It's certainly another interesting idea, but from the top of my head, I find
several drawbacks: The first is NDAs, as not all code may be exposed to non-
employees. Secondly, it will disrupt your team for a bit, because at least one
developer should be available at all times and can't really join discussions
or go into deep focus time. Finally, and most importantly, I think it's
impossible for such an interview to have internal consistency: Every candidate
will probably solve a different problem (or do you keep a bug open just for
interviews?) in a very different social situation. If you're more the nervous
type, you suddenly have a whole room full of full-blown developers see you
sweat. Internal consistency, however, is one of the most important themes in
interviews for me. Everyone deservers teh same chance.
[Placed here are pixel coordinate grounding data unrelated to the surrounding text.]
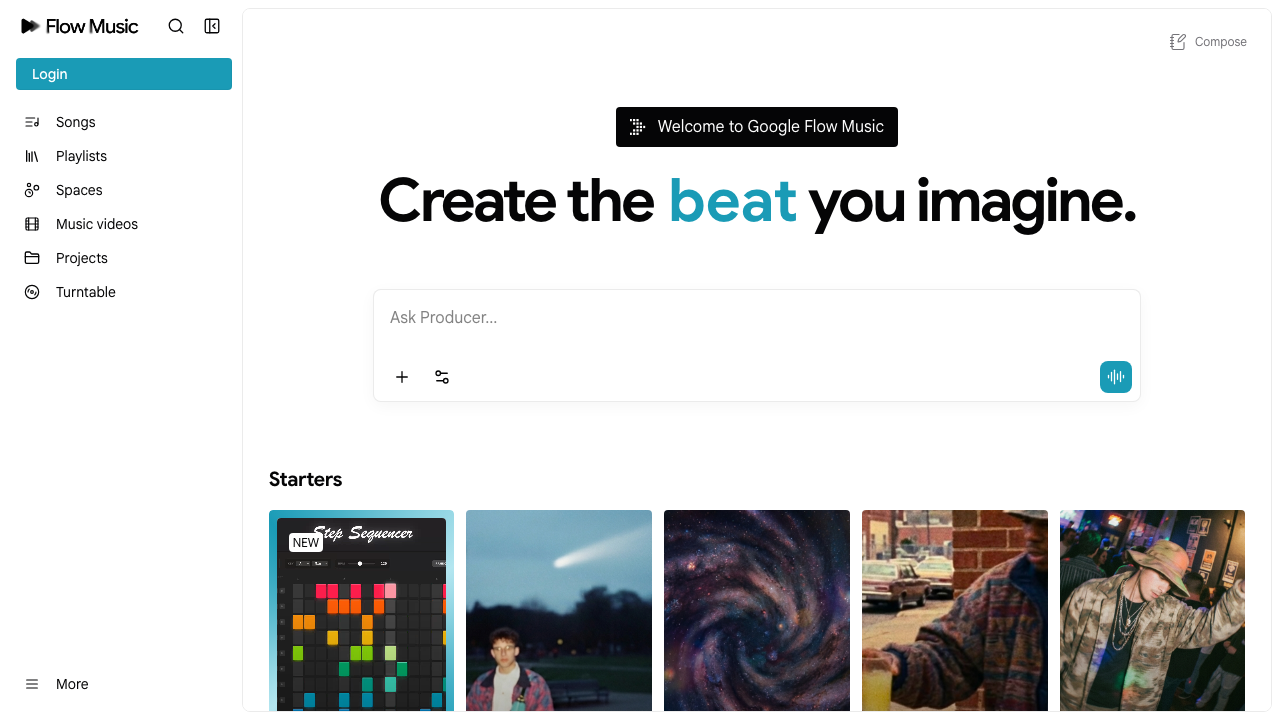Viewport: 1280px width, 720px height.
Task: Open the comet night sky starter
Action: (x=559, y=611)
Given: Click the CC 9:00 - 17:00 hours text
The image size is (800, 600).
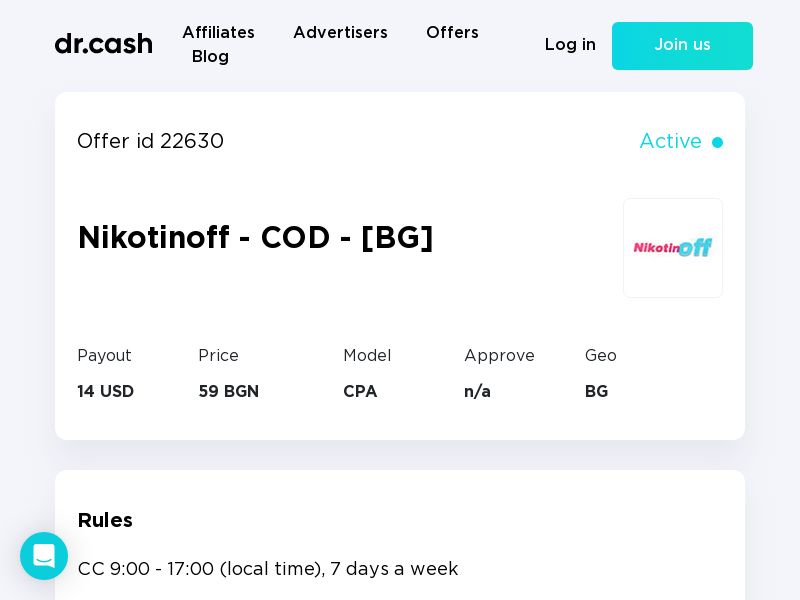Looking at the screenshot, I should point(267,569).
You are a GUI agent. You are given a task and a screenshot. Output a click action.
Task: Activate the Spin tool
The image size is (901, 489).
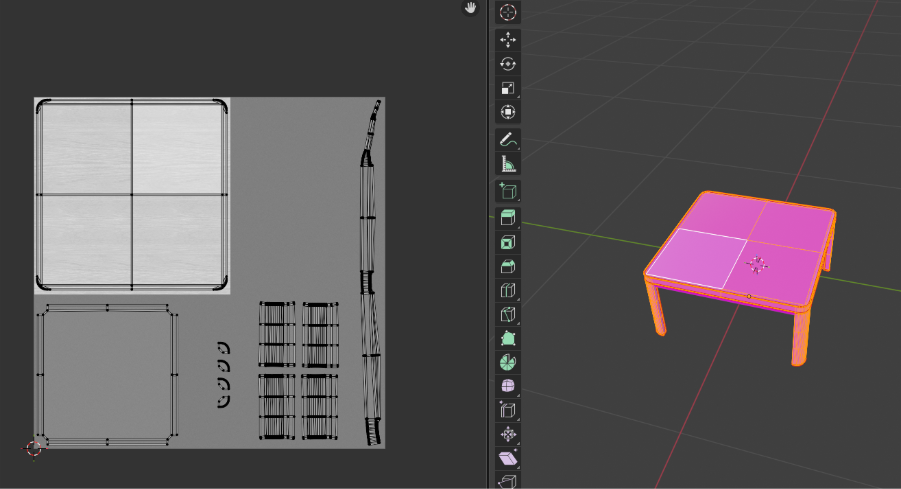pyautogui.click(x=508, y=362)
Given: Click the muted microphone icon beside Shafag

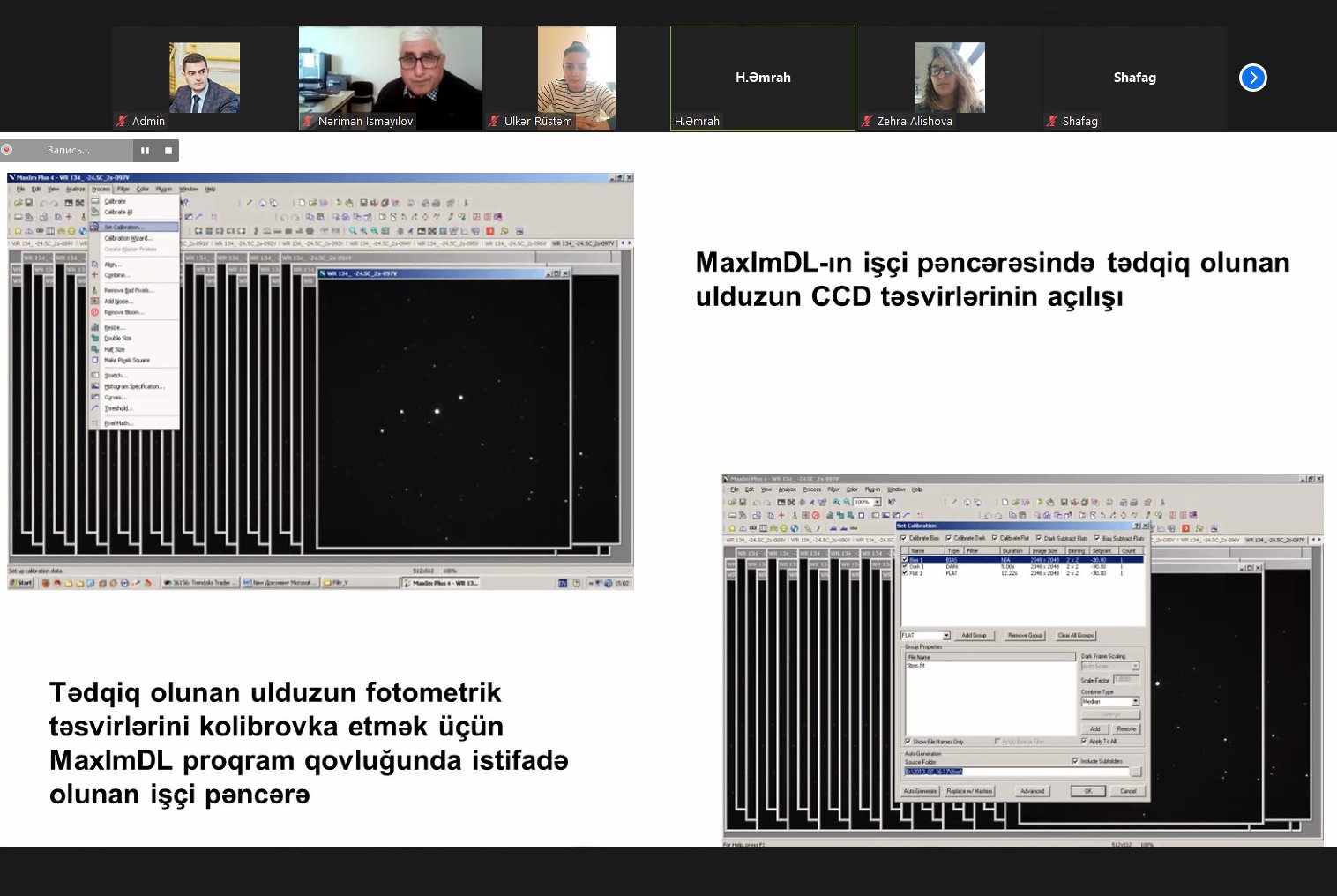Looking at the screenshot, I should click(1052, 121).
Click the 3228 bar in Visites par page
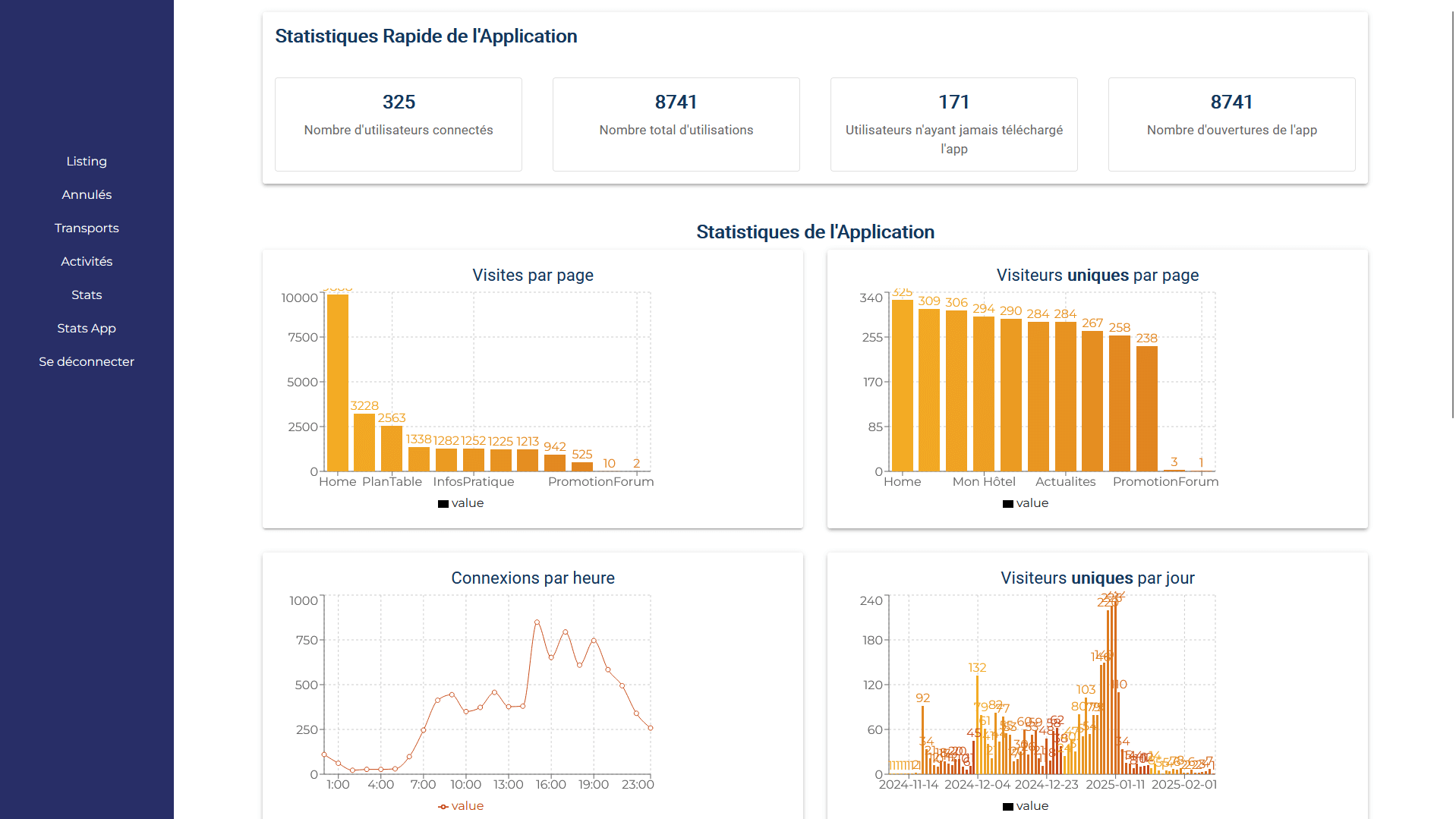 [364, 443]
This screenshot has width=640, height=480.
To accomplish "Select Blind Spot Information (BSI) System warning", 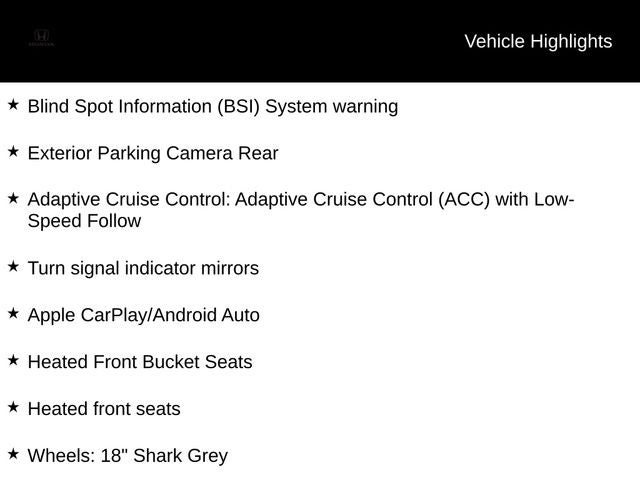I will click(213, 107).
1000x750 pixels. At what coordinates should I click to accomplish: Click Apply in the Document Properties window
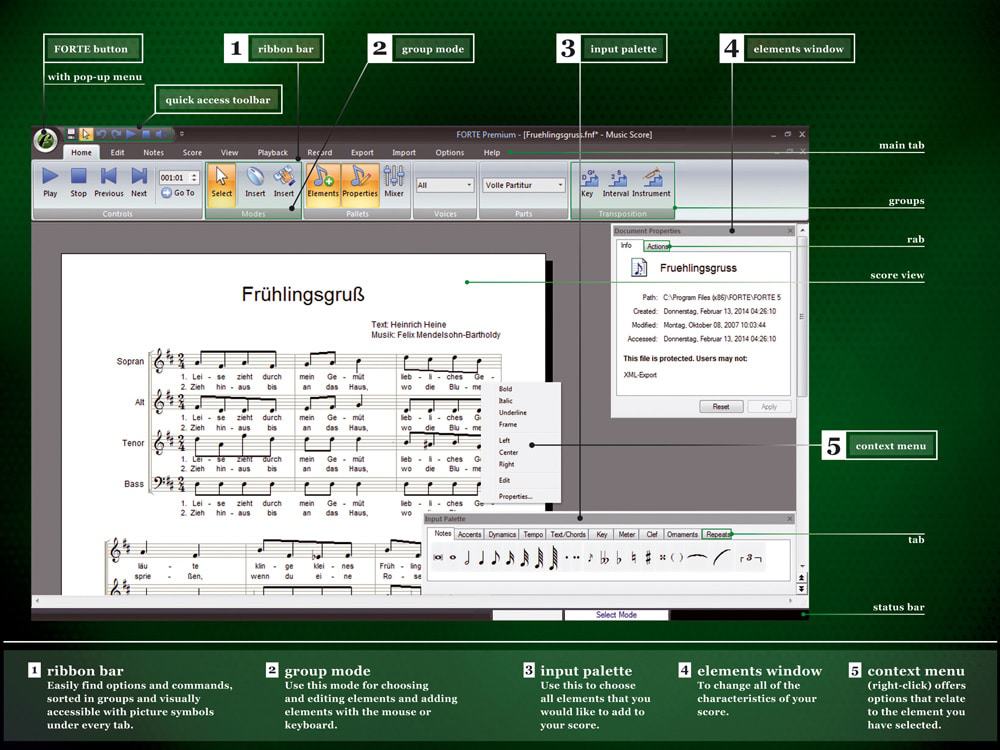pyautogui.click(x=771, y=406)
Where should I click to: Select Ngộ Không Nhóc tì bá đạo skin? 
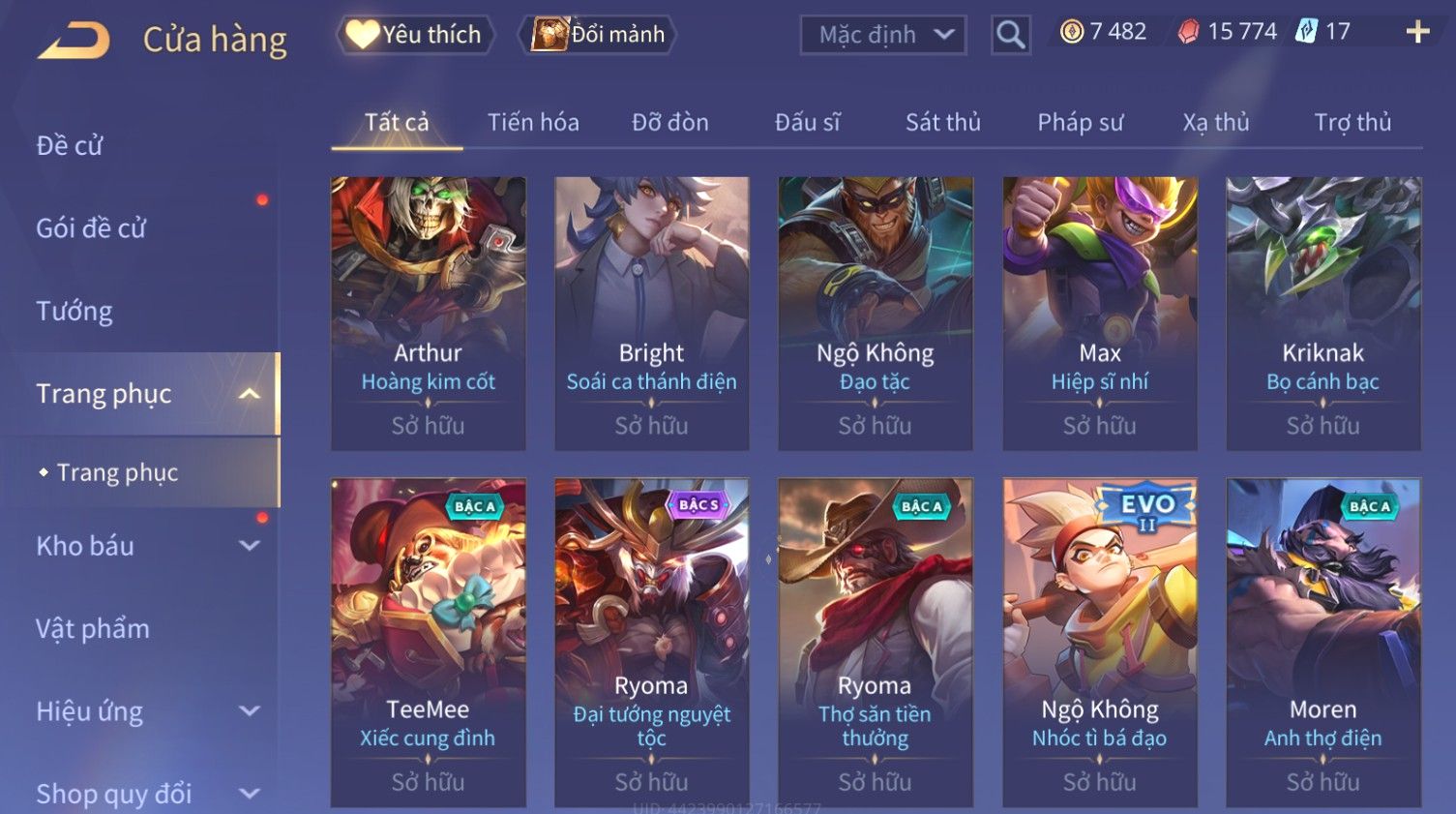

> Paying every candidate is an expense, but is it less expensive than hiring
> the wrong candidate and then needing to fire them? It seems like other
> comments here have already pointed out that they pay something like 160k
> annualized salary hourly rate, which seems pretty reasonable.

But is it less expensive than other methods of interviewing? If a classic
whiteboard has a slightly worse chance of hiring the wrong person, but has no
additional cost, it might still be better, all in all. Additionally, the
expense depends on how many you interview for a given position (is there a
filter interview beforehand or do you invite every reasonable resume?). A
better idea that we sometimes use it to hire uncertain, but hopeful candidates
for a paid internship. If they're good, the get a full contract; if not, we
haven't lost much. Also, it's an easier decision after several weeks than
after four hours. However, we can't do this for everyone.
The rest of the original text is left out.